Segment Start: Material for this task

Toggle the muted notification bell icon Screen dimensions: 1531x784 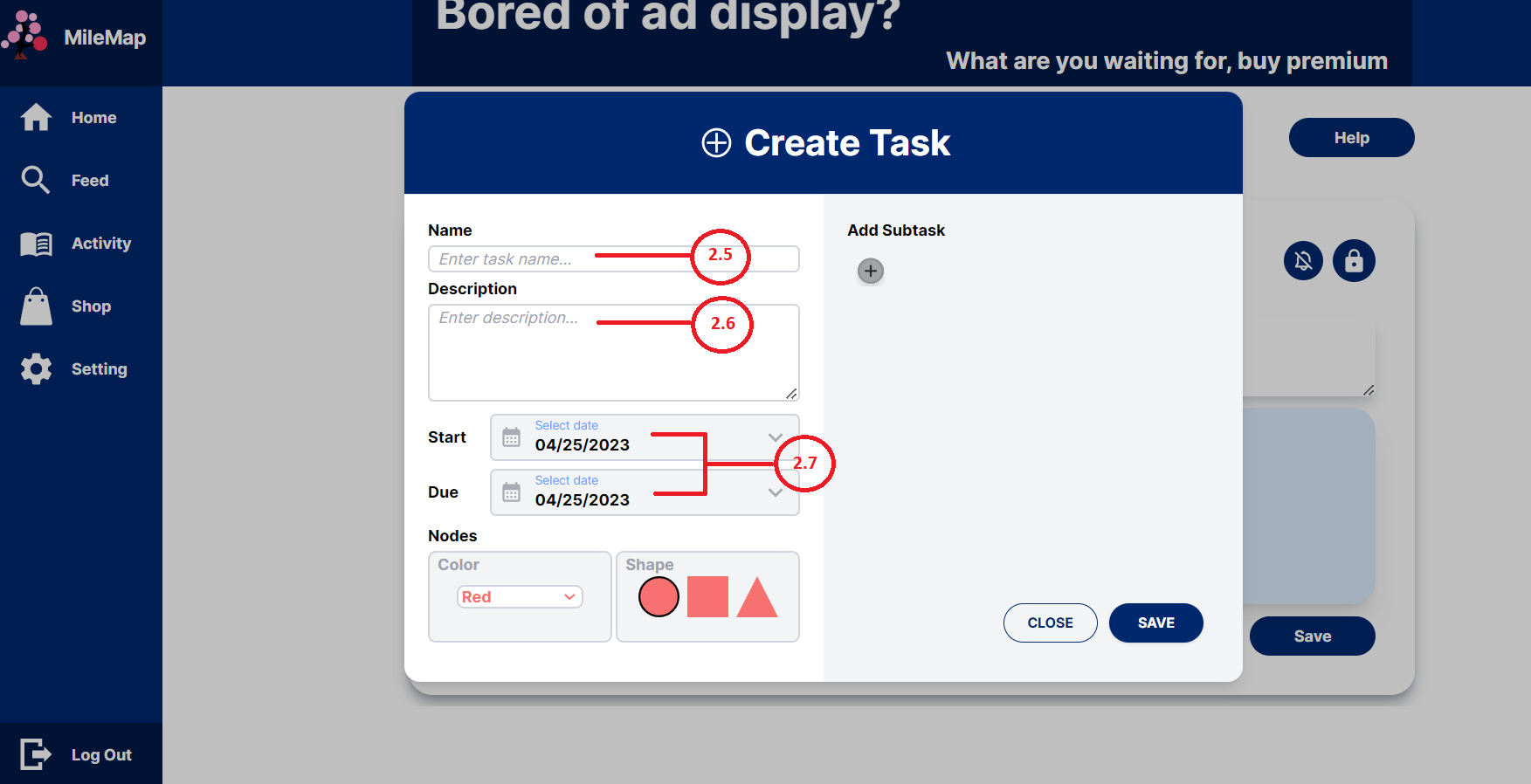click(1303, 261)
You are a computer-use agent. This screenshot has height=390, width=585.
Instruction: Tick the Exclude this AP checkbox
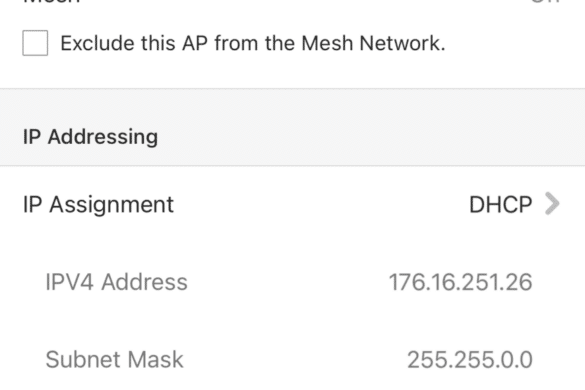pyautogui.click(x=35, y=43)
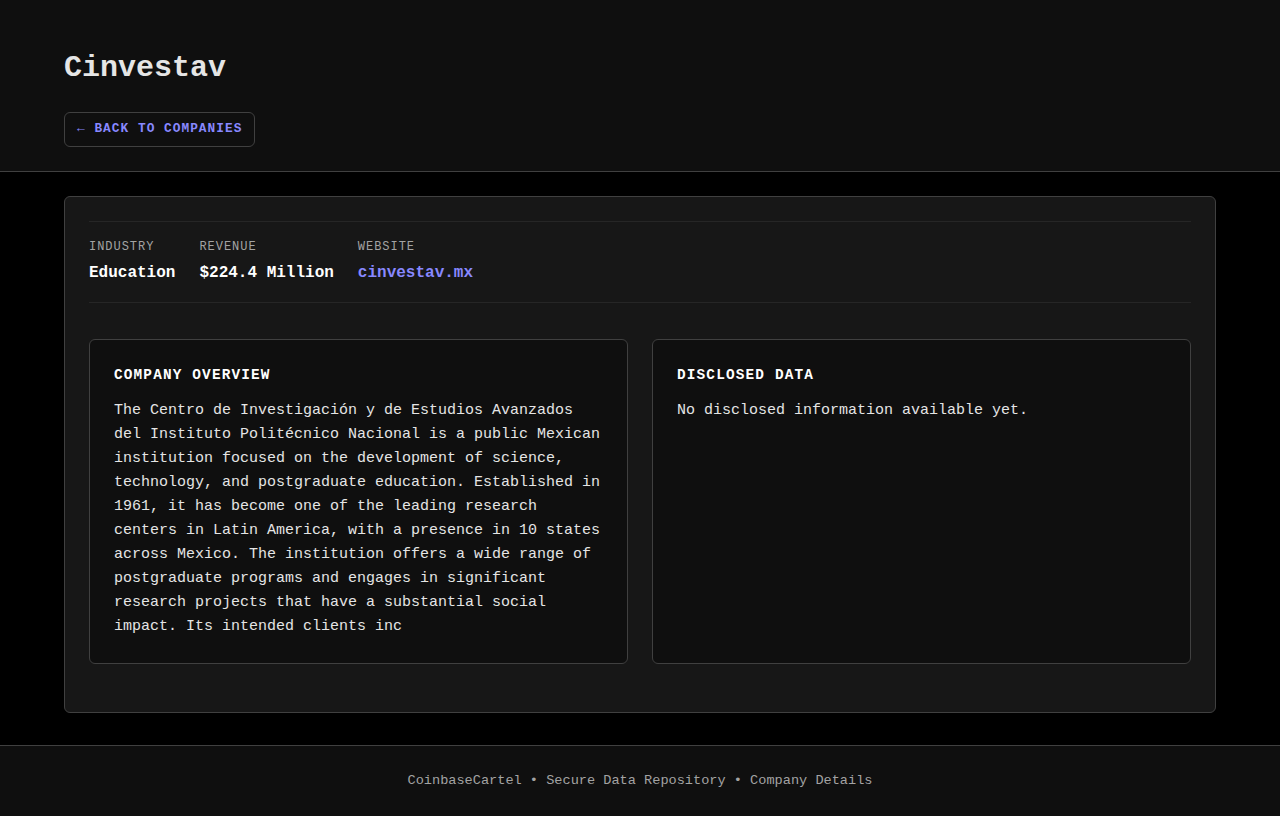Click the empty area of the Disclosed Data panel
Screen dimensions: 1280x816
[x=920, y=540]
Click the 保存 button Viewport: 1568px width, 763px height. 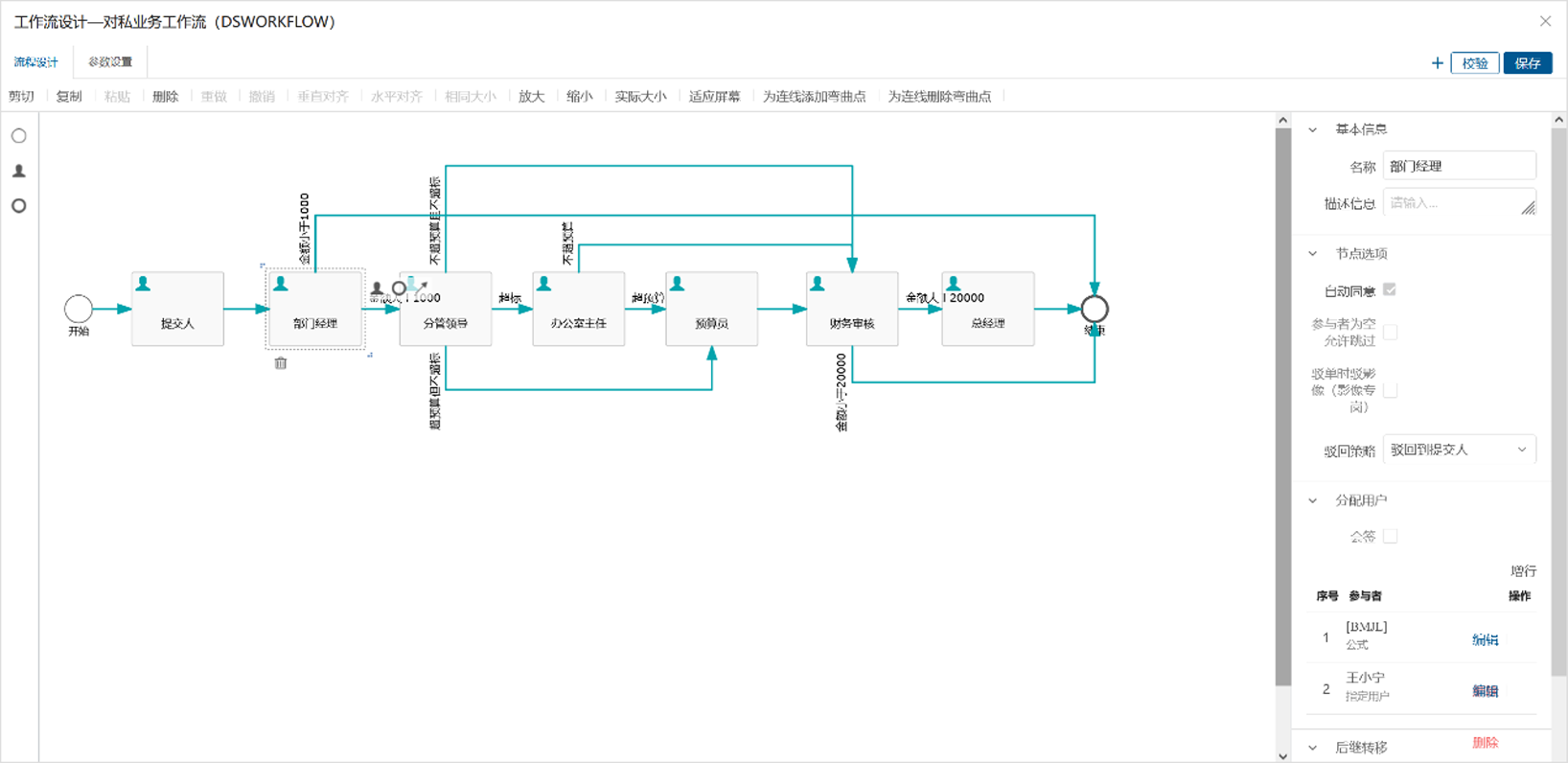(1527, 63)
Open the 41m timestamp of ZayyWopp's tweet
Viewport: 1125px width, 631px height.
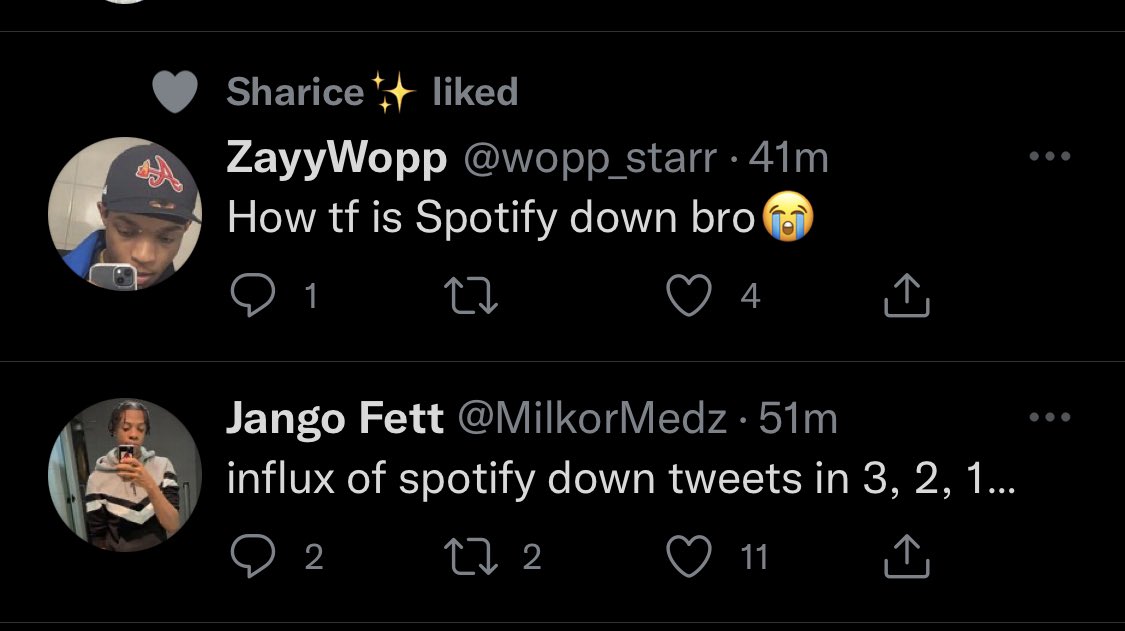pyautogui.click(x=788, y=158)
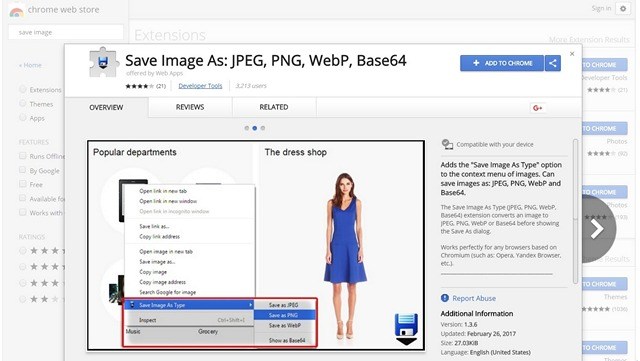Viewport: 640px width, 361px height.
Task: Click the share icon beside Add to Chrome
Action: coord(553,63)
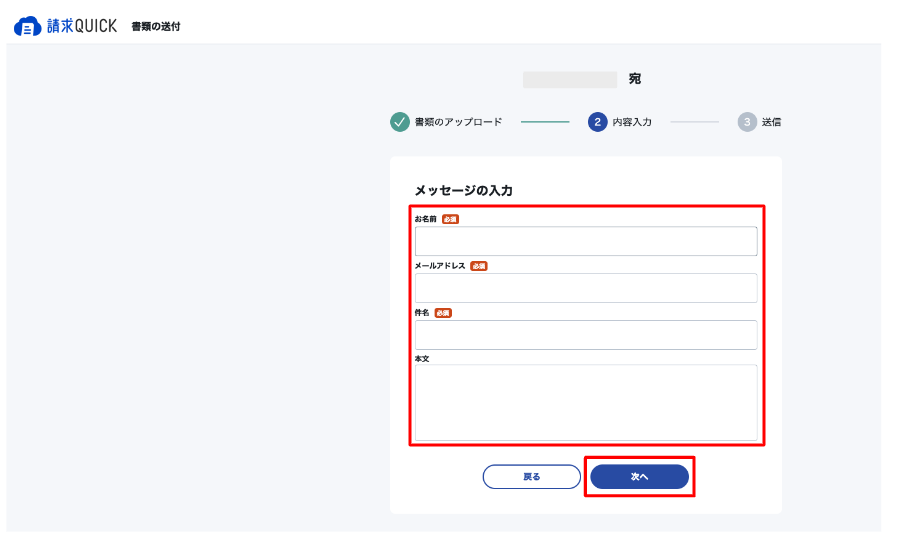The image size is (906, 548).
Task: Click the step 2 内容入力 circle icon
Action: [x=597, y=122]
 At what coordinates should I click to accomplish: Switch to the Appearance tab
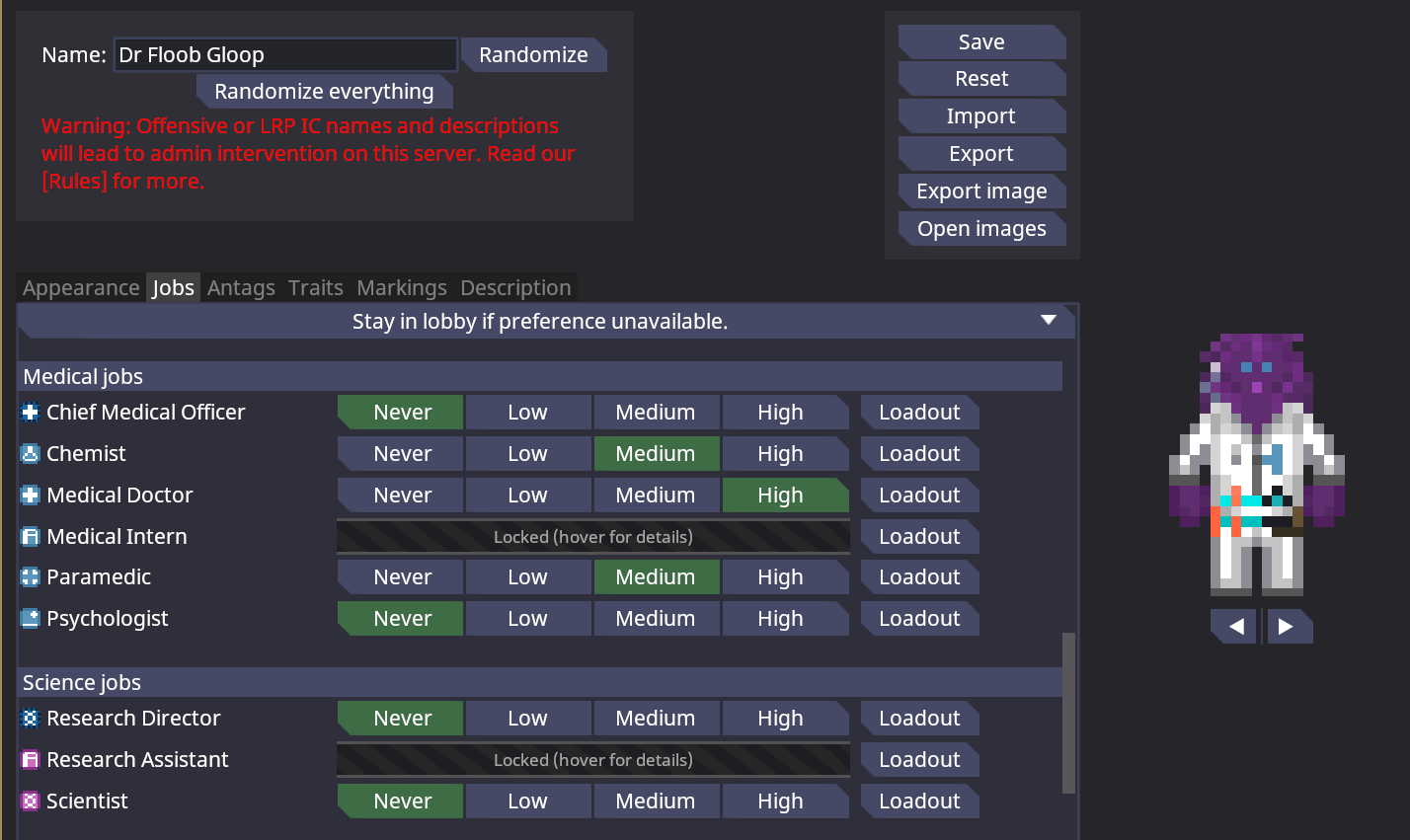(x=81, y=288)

Segment End: Material for this task

Your answer should be the lines above from the one that contains "At what coordinates" through the last, set down exactly, with the pictures removed.

 At what coordinates should I click to accomplish: Switch to the Appearance tab
(x=81, y=288)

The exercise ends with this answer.